Lola González nos presenta una obra de corte intimista con una narrativa realista y natural. Es una novela corta, de fácil lectura, que pasea por temáticas trascendentes: el autoconocimiento, los diversos conceptos de pareja, el engaño, la amistad, las apariencias, la distancia generacional...
La historia nos presenta unas vidas en apariencia ideales vistas desde fuera; pero que a través de la voz de Gala, la protagonista, descubriremos que la perfección se aleja bastante de la realidad.
Contrapone dos bandos: los hombres que viven para sí mismos, creciendo en sus profesiones y engañando a sus familias y las mujeres engañadas, que reaccionan ante el conocimiento de la farsa de maneras diversas .

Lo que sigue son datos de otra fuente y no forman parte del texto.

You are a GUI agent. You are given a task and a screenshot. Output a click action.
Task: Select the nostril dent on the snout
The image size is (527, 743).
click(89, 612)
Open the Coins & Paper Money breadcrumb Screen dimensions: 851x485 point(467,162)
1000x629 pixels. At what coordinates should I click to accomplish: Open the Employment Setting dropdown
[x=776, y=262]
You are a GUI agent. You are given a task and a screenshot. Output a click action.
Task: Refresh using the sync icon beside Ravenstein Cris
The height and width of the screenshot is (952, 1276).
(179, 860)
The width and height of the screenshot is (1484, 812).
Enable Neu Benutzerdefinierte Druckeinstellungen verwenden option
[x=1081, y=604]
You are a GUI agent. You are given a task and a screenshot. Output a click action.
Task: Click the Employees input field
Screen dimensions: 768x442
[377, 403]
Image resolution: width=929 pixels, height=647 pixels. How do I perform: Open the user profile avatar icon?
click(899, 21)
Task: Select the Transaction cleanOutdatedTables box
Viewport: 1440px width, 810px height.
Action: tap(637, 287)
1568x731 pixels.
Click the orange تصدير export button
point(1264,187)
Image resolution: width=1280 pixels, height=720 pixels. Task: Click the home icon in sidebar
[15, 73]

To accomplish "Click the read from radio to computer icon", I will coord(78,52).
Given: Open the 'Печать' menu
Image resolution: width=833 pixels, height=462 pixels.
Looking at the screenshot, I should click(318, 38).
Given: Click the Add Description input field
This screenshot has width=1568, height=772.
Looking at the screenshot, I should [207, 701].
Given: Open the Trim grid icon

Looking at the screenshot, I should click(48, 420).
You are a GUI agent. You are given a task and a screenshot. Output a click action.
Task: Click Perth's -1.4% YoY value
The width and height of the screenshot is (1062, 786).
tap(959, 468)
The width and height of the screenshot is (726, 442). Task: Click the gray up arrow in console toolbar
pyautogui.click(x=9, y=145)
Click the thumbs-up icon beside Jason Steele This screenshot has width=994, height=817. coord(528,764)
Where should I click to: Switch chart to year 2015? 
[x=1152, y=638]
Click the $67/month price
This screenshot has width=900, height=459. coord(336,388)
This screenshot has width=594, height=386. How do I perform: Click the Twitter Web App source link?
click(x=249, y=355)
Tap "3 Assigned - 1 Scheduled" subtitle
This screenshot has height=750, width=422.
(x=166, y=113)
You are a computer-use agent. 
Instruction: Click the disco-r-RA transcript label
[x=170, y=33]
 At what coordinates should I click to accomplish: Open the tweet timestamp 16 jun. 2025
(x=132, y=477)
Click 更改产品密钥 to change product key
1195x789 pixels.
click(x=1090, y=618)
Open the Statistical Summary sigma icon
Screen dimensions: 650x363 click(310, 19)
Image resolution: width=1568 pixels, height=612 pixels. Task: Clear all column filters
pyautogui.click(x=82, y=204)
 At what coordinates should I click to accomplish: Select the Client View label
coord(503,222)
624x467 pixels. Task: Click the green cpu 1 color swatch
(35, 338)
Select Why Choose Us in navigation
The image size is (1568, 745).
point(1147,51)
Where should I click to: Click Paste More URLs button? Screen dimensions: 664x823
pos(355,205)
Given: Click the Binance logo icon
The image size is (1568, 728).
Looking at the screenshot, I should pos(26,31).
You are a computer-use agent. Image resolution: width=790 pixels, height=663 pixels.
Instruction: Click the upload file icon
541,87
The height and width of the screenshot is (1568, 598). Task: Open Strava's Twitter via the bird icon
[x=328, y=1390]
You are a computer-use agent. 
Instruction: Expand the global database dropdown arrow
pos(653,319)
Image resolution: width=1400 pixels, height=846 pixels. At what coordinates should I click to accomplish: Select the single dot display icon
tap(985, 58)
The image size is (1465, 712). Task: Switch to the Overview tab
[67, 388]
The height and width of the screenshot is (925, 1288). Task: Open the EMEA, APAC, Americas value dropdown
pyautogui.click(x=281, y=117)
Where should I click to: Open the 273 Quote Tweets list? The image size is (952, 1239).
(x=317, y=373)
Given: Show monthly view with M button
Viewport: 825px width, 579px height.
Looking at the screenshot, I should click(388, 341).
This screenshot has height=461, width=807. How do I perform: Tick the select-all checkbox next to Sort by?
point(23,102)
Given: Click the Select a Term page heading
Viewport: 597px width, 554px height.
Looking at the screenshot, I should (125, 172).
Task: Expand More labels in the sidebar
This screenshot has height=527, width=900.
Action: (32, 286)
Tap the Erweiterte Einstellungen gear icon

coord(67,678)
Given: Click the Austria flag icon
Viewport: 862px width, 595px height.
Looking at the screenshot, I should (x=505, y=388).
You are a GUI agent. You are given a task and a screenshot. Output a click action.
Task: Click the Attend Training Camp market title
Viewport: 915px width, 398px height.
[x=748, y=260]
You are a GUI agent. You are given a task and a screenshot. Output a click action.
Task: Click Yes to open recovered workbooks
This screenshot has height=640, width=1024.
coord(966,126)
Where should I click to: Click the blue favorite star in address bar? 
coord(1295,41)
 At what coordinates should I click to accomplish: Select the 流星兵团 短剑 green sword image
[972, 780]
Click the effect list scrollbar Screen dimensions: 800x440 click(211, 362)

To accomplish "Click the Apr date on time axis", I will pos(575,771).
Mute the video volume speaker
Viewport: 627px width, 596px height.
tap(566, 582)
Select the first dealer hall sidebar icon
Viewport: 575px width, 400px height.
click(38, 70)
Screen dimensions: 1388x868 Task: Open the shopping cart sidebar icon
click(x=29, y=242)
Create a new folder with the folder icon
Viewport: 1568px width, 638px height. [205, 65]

Nuestra protagonista, Gala, se encuentra en el punto de madurez en el que se reflexiona sobre las decisiones tomadas en la vida y si estamos satisfechos o no con a dónde nos han llevado y quiénes somos ahora debido a ellas.
Su personaje inverso es Lili, la otra voz de la narración: más inmadura, aún se arropa en la protección que le proporciona la comodidad de no plantearse los porqués.
En circunstancias similares tomarán decisiones contrapuestas.
Compartiendo pinceladas de su vida, acompañaremos a Gala en su viaje de retorno hacia sí misma.
Mención especial merece el final que, obviamente, no desvelaré (saben que no leo ni siquiera las sinopsis) pero sí diré que es lo más sorpresivo de la novela. Un giro inesperado en una historia que había ido transcurriendo con una tranquilidad inusitada.